- 出典抜粋:
# # # # #

子どもに迷惑をかけたくない!「教育費」を確実に貯める方法
∨【コンテンツの広告表記に関して】
>提携企業一覧
ファイナンシャルプランナー
大分県出身 九州大学教育学部卒
損害保険会社の営業事務等を経て、FPとして独立。家計相談を主に、セミナー、メディア出演等を行う。 自分自身のお金オンチな経験をいかして、世の中の変化が家計にどう影響するかを分かりやすく伝えることを 心がけている。プライベートでは小学生・保育園児の三姉妹の母。公式ページ「FP事務所シナリオ」
目標額を決めましょう
教育費は「金額が大きい」「タイミングをずらせない」という特徴があります。住宅費のように「家を買うタイミングを2年ずらして頭金を多めに貯められたら、より希望にあった家を買えるよね。」ということが、教育費ではできません。「決まったタイミングで確実に貯める」ことが求められます。
そのためには、まず「目標額」を決めることです。最も費用がかかる「大学費用」「大学への入学費」「仕送り」を参考に目標設定してみましょう。
大学の年間学校教育費(A)
大学の年間学校教育費(A) |
- 私立短大 140.5万円
- 国公立大学 98.2万円
- 私立大学文系 147.9万円
- 私立大学理系 178.4万円
受験費用・学校納付金・入学しなかった学校への納付金(B)
受験費用・学校納付金・入学しなかった学校への納付金(B) |
- 私立短大 66.9万円
- 国公立大学 71.4万円
- 私立大学文系 86.6万円
- 私立大学理系 84.5万円
自宅外通学を始めるための費用(C)

# # # # #

- 提示データ:
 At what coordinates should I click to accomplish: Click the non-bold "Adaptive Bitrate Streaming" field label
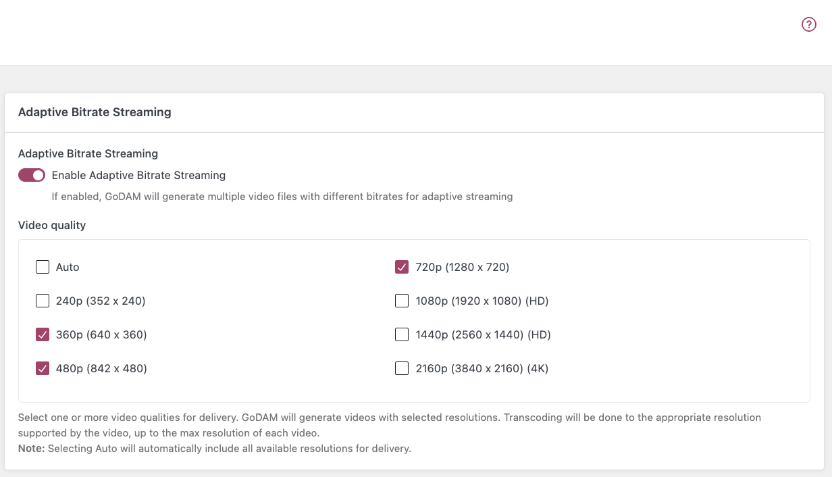point(88,153)
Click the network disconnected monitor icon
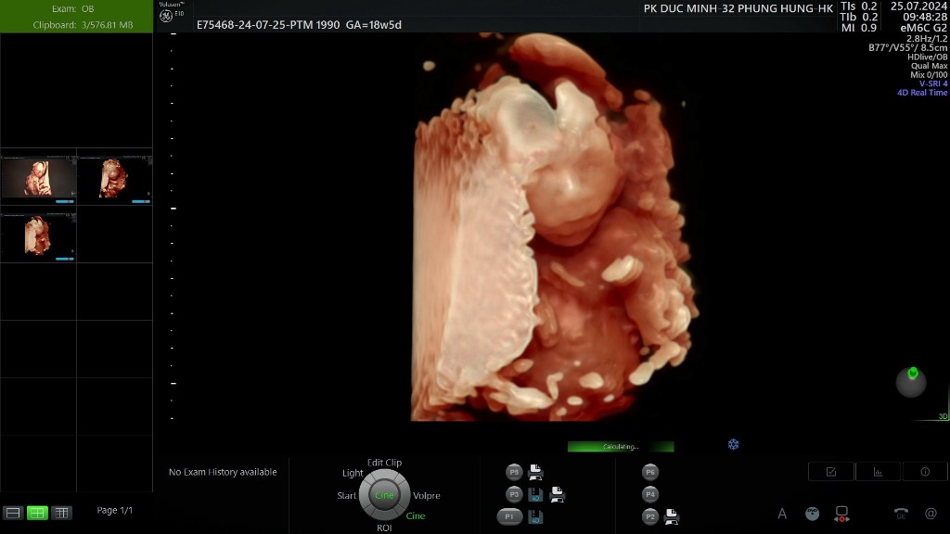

# # # # #

- 課題一覧:
1 – 教育費の記事について、次の問いに答えよ。
(a) ファイナンシャルプランナーが卒業した大学と学部はどこか。
(b) 教育費の特徴として挙げられている二つの点は何か。
(c) 私立大学理系の年間学校教育費(A)はいくらか。
2 – 教育費の記事を、最後の行の続きから書き進めよ。

- 解答例:
1 –
(a) 九州大学教育学部
(b) 「金額が大きい」と「タイミングをずらせない」
(c) 178.4万円

2 –
自宅外通学を始めるための費用 平均39.1万円
自宅外通学者への年間仕送り額(D)
自宅外通学者への年間仕送り額 平均102.3万円(月額8.5万円)
(いずれも、日本政策金融公庫 令和元年度「教育費負担の実態調査結果」より引用)
目標額の計算
それでは、目標額を計算してみましょう。
大学の年間学校教育費(A)×4年(短大の場合は2年)
+受験費用・学校納付金・入学しなかった学校への納付金(B)
+自宅外通学を始めるための費用(C)
+自宅外通学者への年間仕送り額(D) ×4年(短大の場合は2年)
=目標額
となります。 例えば、「県外の国公立大学」を目標額にする場合は、
大学の年間学校教育費(A)98.2万円×4年(短大の場合は2年)
+受験費用・学校納付金・入学しなかった学校への納付金(B)71.4万円
+自宅外通学を始めるための費用(C)39.1万円
+自宅外通学者への年間仕送り額(D) 102.3万円×4年(短大の場合は2年)
=目標額 912.5万円
となります。自宅から通える大学にするのであれば、仕送りに関わる費用である(C)と(D)は不要になりますし、地方の大学であれば、学費は平均より低くなるかもしれません。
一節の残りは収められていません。